Poorolddaddypig · 24/02/2020 15:16

It doesn’t mean that they have but it means that they’re seriously thinking about it Confused

whereishappyat · 24/02/2020 15:17

I agree the online search doesn't look good but does not mean he has done anything, although I would be hurt by it. How are things between you otherwise? You have a niggle, but try not to blow everything out the water when it could be nothing. Me, I'm too much of a hot head and would sit down and ask him and tell him why I feel this way but if you want more time to look for a more concrete answer then I don't see anything wrong with that either.

Poorolddaddypig · 24/02/2020 15:17

And if that was a few months ago and he’s been going to night classes all this time, and your instincts are telling you something is up? I agree. Turn up to the classes one day and see if he’s actually there?

Delbelleber · 24/02/2020 15:19

Should I have an affair. Wtf

Grigio3000 · 24/02/2020 15:20

That’s it. It could have been a wobble. Which is forgiveable if it’s not acted upon. But it’s curtains if it was.

OP posts:
FizzyIce · 24/02/2020 15:21

Who would even think google would help with such a question ?
Just ask him outright why he searched that

BohoBunney · 24/02/2020 15:21

I felt like it myself. But...I haven’t.
This could have been his mentality? A google search, a simmer down and then it’s put to bed. But if you’ve considered an affair and he is searching for answers about affairs it’s clear this relationship is on very fragile ground.
Are you happy? Do you want to be in this relationship? Have you talked to your husband about your relationship?

Grigio3000 · 24/02/2020 15:22

I’ve no doubt they’re at the classes but it could be someone In The class if you follow me. So no point turning up and making a scene if I’m wrong.

OP posts:
Grigio3000 · 24/02/2020 15:22

I haven’t considered one. I meant, we were both mad at other. But no, nothing on my part.

OP posts:
Moonmelodies · 24/02/2020 15:24

What answer did he get from his Google search, and how obedient is he?

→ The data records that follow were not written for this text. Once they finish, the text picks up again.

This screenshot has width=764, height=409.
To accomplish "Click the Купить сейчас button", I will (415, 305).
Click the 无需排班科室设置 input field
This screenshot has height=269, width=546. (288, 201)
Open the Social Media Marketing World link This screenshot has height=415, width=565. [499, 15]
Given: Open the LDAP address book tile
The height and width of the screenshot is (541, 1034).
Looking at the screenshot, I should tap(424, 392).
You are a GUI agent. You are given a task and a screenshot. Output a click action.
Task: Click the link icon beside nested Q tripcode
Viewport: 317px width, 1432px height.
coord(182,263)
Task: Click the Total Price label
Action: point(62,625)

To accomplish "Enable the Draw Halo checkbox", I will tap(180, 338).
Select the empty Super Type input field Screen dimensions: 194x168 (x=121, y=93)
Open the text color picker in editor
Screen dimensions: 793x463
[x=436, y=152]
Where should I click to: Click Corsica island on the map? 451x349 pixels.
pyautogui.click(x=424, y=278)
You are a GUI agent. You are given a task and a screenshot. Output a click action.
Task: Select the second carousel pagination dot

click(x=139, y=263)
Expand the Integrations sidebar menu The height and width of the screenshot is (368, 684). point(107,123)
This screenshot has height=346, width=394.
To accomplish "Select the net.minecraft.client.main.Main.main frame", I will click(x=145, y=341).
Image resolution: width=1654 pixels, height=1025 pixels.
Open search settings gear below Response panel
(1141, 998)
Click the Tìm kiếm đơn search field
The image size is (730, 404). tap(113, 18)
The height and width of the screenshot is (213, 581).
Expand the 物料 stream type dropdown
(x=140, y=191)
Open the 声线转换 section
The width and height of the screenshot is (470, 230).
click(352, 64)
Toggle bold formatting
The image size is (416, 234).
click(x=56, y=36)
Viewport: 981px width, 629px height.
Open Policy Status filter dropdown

Grigio3000 · 24/02/2020 15:26

Obedient? It’s my partner not a Labrador. No idea what answer.

OP posts:
HopeYouStepOnALego · 24/02/2020 15:27

LOL! What did he expect Google to say? Yes Dave, go and have an affair mate. Seriously, who would search for something like that?

Grigio3000 · 24/02/2020 15:29

I know. It’s odd. Always Googling stuff though.

OP posts:
MegaClutterSlut · 24/02/2020 15:33

I think it's an odd thing to Google unless someone is planning on having one or tempted by someone imo

No a popular opinion on here but I'd have to look at his phone

Grigio3000 · 24/02/2020 15:35

Difficult. Always has it.

OP posts:
IrisAtwood · 24/02/2020 15:38

First thing I’d do is ask him. Sounds bored to me.

NotSusanna · 24/02/2020 15:40

First thing I’d do is ask him. Sounds bored to me.

Right, because asking a partner if they are having an affair always gets a truthful answer? Why does this suggestion always come up on these threads?

Hey Dave are you having an affair?
Yes I am.

It doesn't work like that unfortunately.